Location
- 1970 Broadstone Pkwy Folsom, California 95630 United States 38°39′22″N 121°06′23″W﻿ / ﻿38.65607°N 121.10643°W

Information
- Type: Public
- Established: 2007
- School district: Folsom Cordova Unified School District
- Principal: Kimberly Moore
- Teaching staff: 71.75 (FTE)
- Grades: 9–12
- Age range: 14-18
- Enrollment: 1750 (2023-2024)
- Student to teacher ratio: 24.39
- Campus type: Suburban
- Colors: Navy and silver
- Mascot: Eagle
- USNWR ranking: 244
- National ranking: 1371
- Yearbook: The Talon
- Website: Vista Del Lago High School

= Vista del Lago High School (Folsom, California) =

Public school in Folsom, California, United States

Vista Del Lago High School is a high school located in Folsom, California. It is one of five high schools in the Folsom Cordova Unified School District. The school opened in 2007 to serve the eastern side of Folsom and to relieve overcrowding at Folsom High School. The official school colors are navy blue and silver. It is one of the only schools in the Folsom Cordova Unified School District to use block scheduling. The mascot is the eagle. Vista del Lago's first class graduated in May 2010.

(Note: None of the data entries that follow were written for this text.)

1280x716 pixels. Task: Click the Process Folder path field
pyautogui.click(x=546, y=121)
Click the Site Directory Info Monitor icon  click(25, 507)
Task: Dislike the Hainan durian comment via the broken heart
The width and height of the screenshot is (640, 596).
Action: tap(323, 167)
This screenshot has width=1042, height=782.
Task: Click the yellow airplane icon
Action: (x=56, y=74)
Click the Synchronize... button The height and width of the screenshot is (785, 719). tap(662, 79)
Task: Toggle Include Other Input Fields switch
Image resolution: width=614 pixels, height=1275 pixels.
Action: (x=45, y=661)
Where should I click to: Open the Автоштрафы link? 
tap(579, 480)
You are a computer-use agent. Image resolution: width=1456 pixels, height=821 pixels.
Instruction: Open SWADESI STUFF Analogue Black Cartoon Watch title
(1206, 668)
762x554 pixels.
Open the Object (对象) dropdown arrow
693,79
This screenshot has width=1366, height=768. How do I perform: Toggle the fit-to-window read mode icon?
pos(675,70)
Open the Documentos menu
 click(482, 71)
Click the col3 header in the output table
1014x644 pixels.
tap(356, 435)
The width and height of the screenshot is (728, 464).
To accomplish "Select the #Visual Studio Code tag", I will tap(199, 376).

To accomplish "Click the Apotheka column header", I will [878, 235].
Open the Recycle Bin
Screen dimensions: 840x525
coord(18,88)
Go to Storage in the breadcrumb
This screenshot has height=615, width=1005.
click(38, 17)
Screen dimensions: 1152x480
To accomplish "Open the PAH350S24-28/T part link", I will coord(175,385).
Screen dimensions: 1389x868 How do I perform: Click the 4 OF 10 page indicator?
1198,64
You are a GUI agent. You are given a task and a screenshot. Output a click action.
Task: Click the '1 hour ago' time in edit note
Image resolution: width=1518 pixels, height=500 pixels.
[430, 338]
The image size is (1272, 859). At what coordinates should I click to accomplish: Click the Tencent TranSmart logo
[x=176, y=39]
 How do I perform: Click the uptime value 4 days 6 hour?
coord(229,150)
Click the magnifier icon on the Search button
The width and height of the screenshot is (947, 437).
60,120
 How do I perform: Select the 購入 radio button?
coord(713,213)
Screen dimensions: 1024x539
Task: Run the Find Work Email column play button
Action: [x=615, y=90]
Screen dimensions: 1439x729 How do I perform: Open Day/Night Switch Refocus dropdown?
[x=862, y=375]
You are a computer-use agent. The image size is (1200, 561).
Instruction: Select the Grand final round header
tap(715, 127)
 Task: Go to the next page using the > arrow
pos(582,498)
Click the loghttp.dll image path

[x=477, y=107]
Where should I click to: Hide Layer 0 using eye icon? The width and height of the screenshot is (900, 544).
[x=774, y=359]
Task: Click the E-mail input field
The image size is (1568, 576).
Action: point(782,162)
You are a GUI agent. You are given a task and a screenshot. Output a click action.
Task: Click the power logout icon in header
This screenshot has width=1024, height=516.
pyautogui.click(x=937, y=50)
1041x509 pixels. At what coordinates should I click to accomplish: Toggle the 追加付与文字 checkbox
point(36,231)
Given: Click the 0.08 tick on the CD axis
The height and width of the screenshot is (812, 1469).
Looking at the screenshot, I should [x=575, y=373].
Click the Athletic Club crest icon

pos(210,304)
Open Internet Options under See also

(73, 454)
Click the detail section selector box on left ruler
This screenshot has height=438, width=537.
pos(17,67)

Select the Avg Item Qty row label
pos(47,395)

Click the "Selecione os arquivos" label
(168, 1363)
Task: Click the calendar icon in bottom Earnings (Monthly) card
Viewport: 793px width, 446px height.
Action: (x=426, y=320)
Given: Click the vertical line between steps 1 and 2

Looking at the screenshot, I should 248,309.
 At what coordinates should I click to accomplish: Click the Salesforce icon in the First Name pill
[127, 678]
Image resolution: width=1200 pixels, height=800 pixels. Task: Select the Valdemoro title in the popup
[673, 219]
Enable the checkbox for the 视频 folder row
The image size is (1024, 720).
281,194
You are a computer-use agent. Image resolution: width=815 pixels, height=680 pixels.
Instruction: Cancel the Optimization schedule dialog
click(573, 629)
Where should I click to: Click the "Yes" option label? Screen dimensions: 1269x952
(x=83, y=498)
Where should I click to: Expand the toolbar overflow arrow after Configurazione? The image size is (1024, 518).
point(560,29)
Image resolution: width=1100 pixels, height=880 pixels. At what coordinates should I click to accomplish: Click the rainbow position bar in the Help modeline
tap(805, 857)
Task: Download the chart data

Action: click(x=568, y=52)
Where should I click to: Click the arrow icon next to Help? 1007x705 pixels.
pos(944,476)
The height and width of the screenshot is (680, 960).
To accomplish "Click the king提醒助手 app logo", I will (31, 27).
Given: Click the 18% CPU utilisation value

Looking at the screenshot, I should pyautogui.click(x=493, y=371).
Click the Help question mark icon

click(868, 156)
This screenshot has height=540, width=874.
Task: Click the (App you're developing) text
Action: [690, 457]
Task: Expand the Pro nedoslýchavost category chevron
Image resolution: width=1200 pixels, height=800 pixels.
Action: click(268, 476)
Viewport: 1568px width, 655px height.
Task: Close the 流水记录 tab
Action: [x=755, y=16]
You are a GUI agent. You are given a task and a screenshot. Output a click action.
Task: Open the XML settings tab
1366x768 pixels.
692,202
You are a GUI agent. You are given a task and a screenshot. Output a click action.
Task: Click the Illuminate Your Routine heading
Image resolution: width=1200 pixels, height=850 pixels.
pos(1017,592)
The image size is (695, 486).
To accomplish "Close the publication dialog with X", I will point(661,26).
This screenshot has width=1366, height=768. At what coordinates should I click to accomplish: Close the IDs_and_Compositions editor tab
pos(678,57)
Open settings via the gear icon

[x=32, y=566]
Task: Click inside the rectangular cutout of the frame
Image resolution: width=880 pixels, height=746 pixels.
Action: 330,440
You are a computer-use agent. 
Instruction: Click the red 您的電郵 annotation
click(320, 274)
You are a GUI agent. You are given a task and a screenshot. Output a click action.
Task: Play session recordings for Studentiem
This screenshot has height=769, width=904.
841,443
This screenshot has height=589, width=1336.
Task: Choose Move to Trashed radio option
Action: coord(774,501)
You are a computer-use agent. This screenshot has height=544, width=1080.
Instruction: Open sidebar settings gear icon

The 2009-10 school year was the first to include all grade levels (9-12). The prior year's (2008–09) enrollment was 951 students, with grades 9-11. The 2007-08 school year included only grades 9 and 10.

==Academics==
Vista del Lago is known for its high academic standards. Since 2009 its Academic Performance Index was 845. That score makes Vista the frontrunner out of all the high schools in the area. In addition, it has a variety of extracurricular academic clubs, such as Math Club, Science Olympiad, Quiz Bowl, and Science Bowl, and performs well at the Regional Science Bowl. In addition, Vista has won several awards at Academic Decathlon competitions, such as consistently winning 2nd place overall at the Sacramento County regional competition and progressing to the California state competition.

==Demographics==

By race, 2023-2024
| Race/Ethnicity | Number of Students | Percentage |
|---|---|---|
| Total | 1,750 | 100% |
| White | 878 | 50.17% |
| Asian | 565 | 32.29% |
| Hispanic | 182 | 10.4% |
| Two or More Races | 94 | 5.37% |
| Black | 21 | 1.2% |
| American Indian/Alaska Native | 5 | 0.29% |
| Native Hawaiian/Pacific Islander | 5 | 0.29% |

By gender, 2023-2024
| Gender | Number of Students | Percentage |
|---|---|---|
| Total | 1750 | 100% |
| Male | 892 | 50.97% |
| Female | 858 | 49.03% |

By grade, 2023-2024
| Grade | Number of Students | Percentage |
|---|---|---|
| Total | 1750 | 100% |
| Freshman | 428 | 24.46% |
| Sophomore | 453 | 25.89% |
| Junior | 404 | 23.09% |
| Senior | 465 | 26.57% |

==Athletics==
Vista del Lago currently is a member of the Capital Athletic League. This conference is part of the CIF Sac-Joaquin Section, and the Eagles are currently a Division II school. Since joining the SVC in 2007, the Eagles have won all of the section and league titles. Fall sports include: Football, Cheer, Cross Country, Girls Golf, Girls Tennis, Flag Football, and Girls Volleyball. Winter sports include: Basketball, Soccer, and Wrestling. Spring Sports include: Lacrosse, Track & Field, Stunt, Swimming, Boys Golf, Boys Volleyball, Baseball, Softball, and Boys Tennis. All sports programs allow for student participation grade level 9-12.